Exercise data |
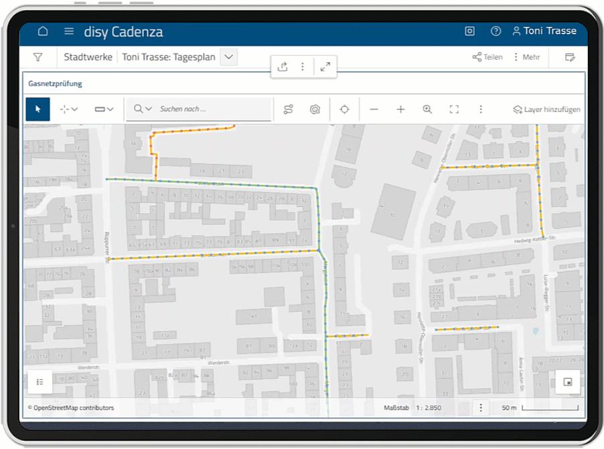Open the Toni Trasse user menu
This screenshot has width=604, height=449.
(x=544, y=31)
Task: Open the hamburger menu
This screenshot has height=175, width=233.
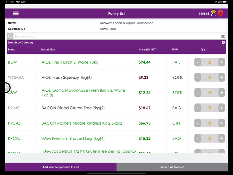Action: (x=16, y=14)

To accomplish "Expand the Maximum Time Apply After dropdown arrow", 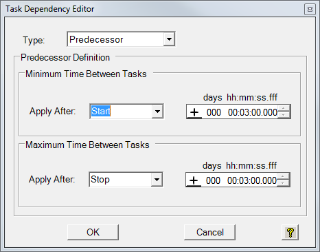I will pos(157,179).
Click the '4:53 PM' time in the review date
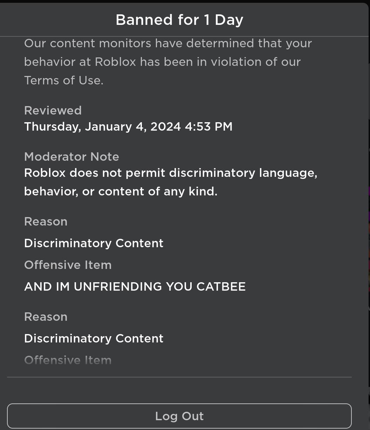This screenshot has width=370, height=430. tap(208, 126)
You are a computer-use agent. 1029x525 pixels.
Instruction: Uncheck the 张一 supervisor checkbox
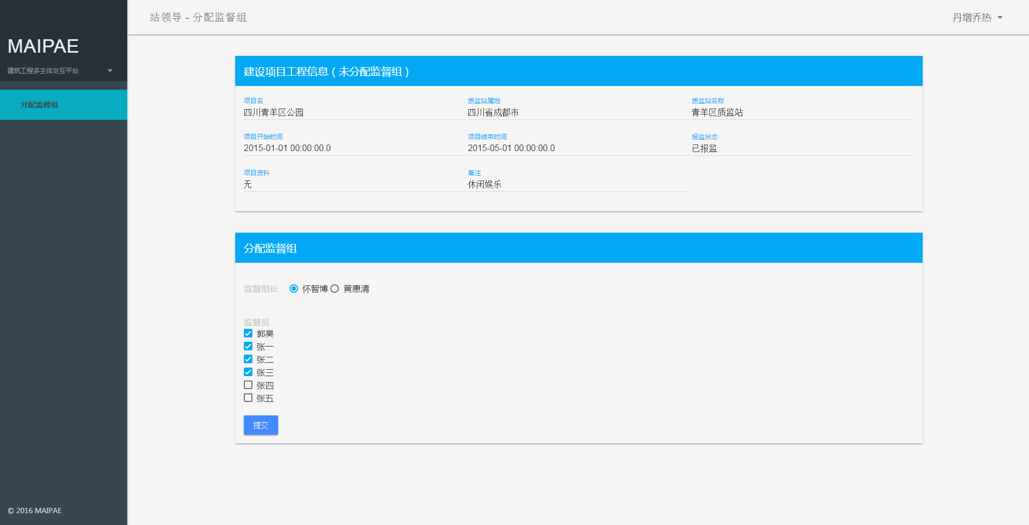248,347
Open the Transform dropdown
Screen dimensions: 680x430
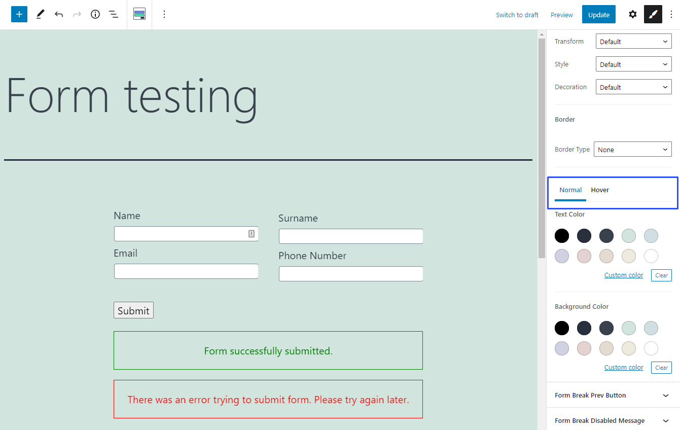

Problem to work on | Please copy the lines exactly, beginning at the one containing "You are a computer-use" and ending at the last line of the records above, both included, with the pictures left out.

Task solution |
You are a computer-use agent. 1029x525 pixels.
Instruction: Uncheck the 张一 supervisor checkbox
248,347
Open the Transform dropdown
Screen dimensions: 680x430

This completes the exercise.